> [Action item]: Please repeat, exactly as they stand, the line containing "Task: Toggle gray box for 매도 특강 라이브 수강" and the lines after it through the final line of the listing below, minus pictures.

>>>

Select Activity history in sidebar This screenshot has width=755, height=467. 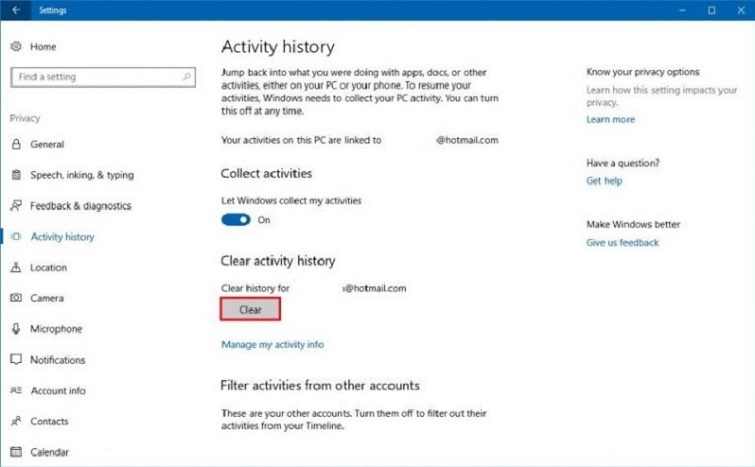click(x=62, y=237)
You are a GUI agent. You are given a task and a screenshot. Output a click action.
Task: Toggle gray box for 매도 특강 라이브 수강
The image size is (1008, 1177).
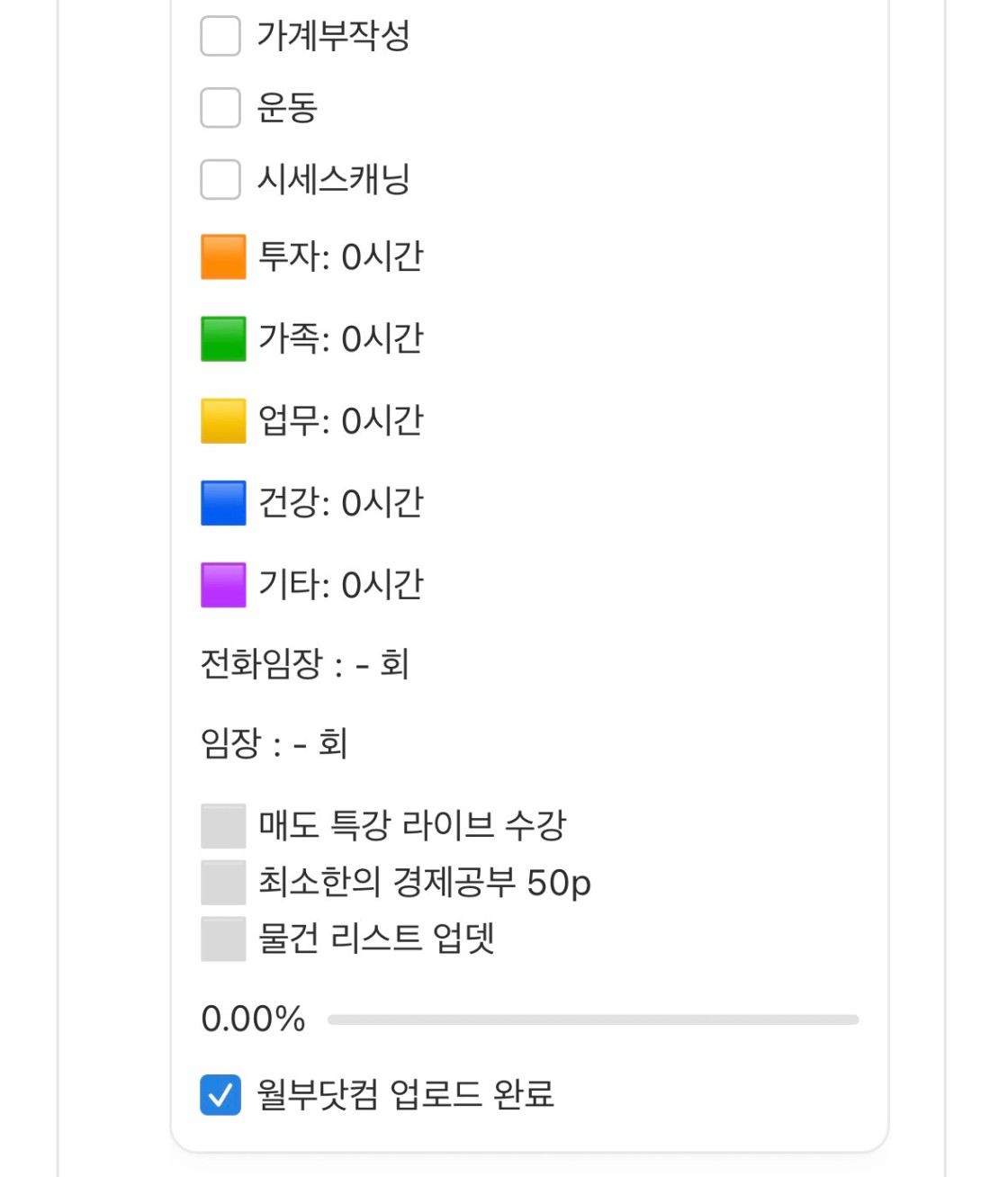tap(223, 826)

<<<

> [Exercise answer]:
Task: Toggle gray box for 매도 특강 라이브 수강
The image size is (1008, 1177).
tap(223, 826)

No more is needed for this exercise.